The young offender courts focus upon the restorative goals of
repairing the harms suffered by individual victims and by the community as a
whole by promoting a sense of responsibility and an acknowledgment of the harm
caused on the part of the offender, and making an attempt on the part of the
offender to rehabilitate or heal him or herself. The concept of restorative
justice involves some form of restitution and reintegration into the community.
In the cases involving aboriginal offenders, be they adults or young offenders,
the judge can order the Aboriginal offender to face his or her victim in a relaxed
setting such as an Indian circle inside his or her reservation. Facing the victim
and community is for some offenders more frightening than the possibility of a
term of imprisonment and yet it yields a more beneficial result in that the
offender may become a healed and functional member of the community rather than
a bitter offender returning to the community after serving a term of
imprisonment.
Aboriginal offenders in Canada; be they adults over 17 or young
offenders who have ties with their families in Indian reservations are given this
option of being sentenced by such an Indian circle by their judges in many
cases when the crimes they committed are not very serious crimes. The judges
also are present during the proceedings in those circles.
To solve the problem of criminal activity by aboriginal young
offenders is not easy. The real cause of this delinquency is poverty suffered
by the families of these young offenders. This problem applies to both aboriginal
and non-aboriginal young offenders alike. For example, 1.1 million children in
Canada are under fed because of low family income. The poverty rate for aboriginal
children in Canada is 40% compared with only 15% of non-aboriginal children. Canada’s
rank in poverty compared to 35 developed
countries is 24.
Children
who are underfed act out when they are hungry. Adults need to eat less frequently than children, since as they get
older; their metabolism slows down in their bodies. Children also burn more
calories than most adults because their activity levels are higher. For this reason, hungry children are often difficult
to deal with. Among low-income children,
those classified as “hungry” show an increase in them being anxious, irritable,
aggressive and conducting oppositional behavior in comparison to their more
fortunate peers.
One-parent families (usually the mothers) acerbates the problem
because many of those mothers have to work to feed their children and therefore
they have less incentive to control their children when they are tired when by
the time they return home.
It follows that those aboriginal children who are hungry and
aren’t parented properly and who hang about with similar children that suffer
from the same problems they have—that is what turns them into young offenders.

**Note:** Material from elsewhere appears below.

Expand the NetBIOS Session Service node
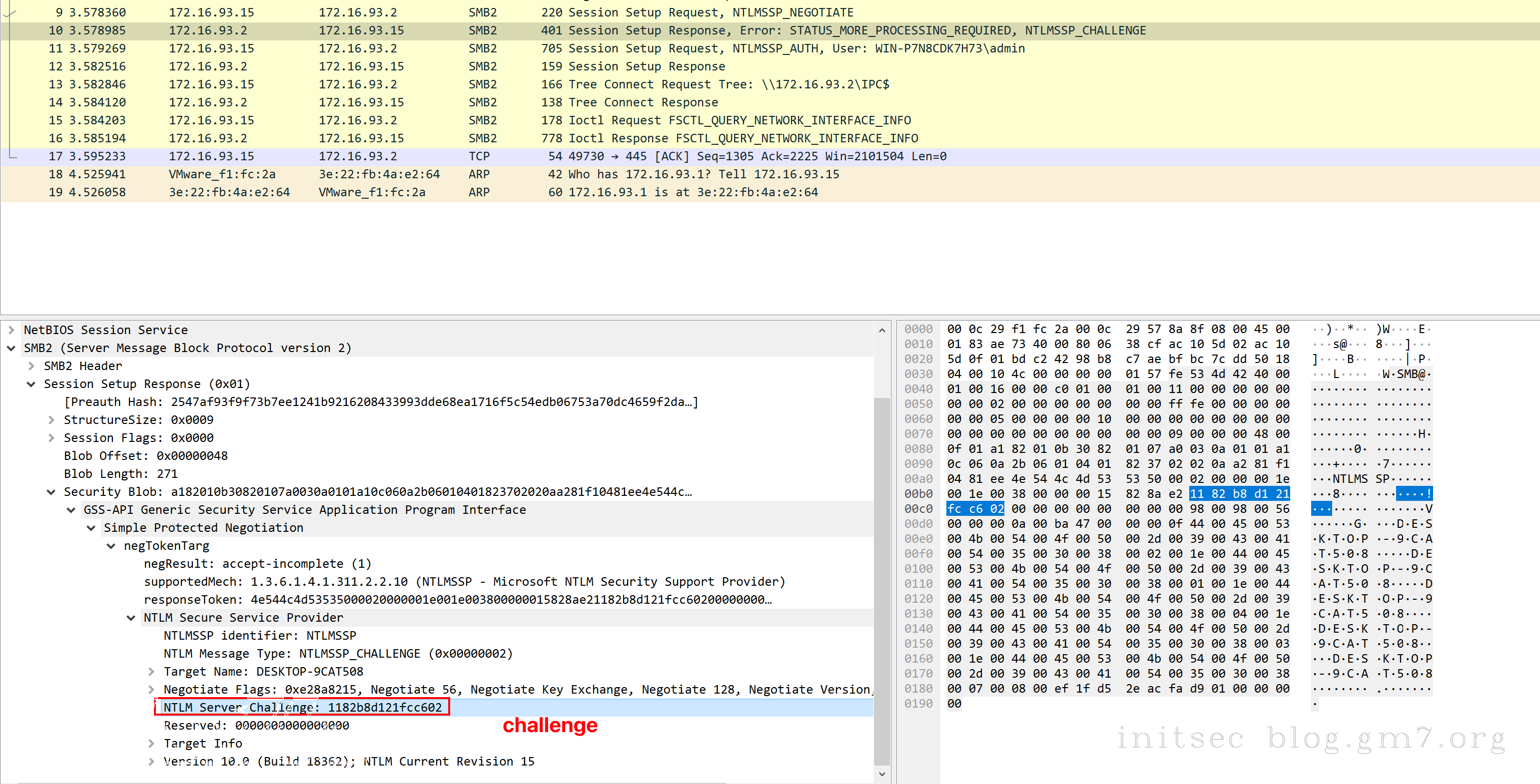1540x784 pixels. [x=11, y=330]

Alas, the problem that is encumbered by aboriginal young people is
far greater in Canada that we ever envisioned. In the province of Manitoba
alone, there are as many as 10,000 young people who do not live in their parent’s
homes in which 90% of them are aboriginal children. It is for this reason that
the province has placed them in hotels and group homes. The children kept in
hotels have no-one to supervise them so they are free to run amok. This kind of
situation is a recipe for the festering of juvenile crime.
I believe that if these problems facing young aboriginal children are
not solved, then we will see more of them being arrested, charged, convicted and
sentenced for crimes they otherwise would not have committed if we had solved
the problems facing them. Furthermore, Canada simply doesn’t have the
facilities to house that many incarcerated young offenders, be they aboriginal
or non-aboriginal. That being the case, what is Canada going to do with them? More
importantly, what should Canada do with them?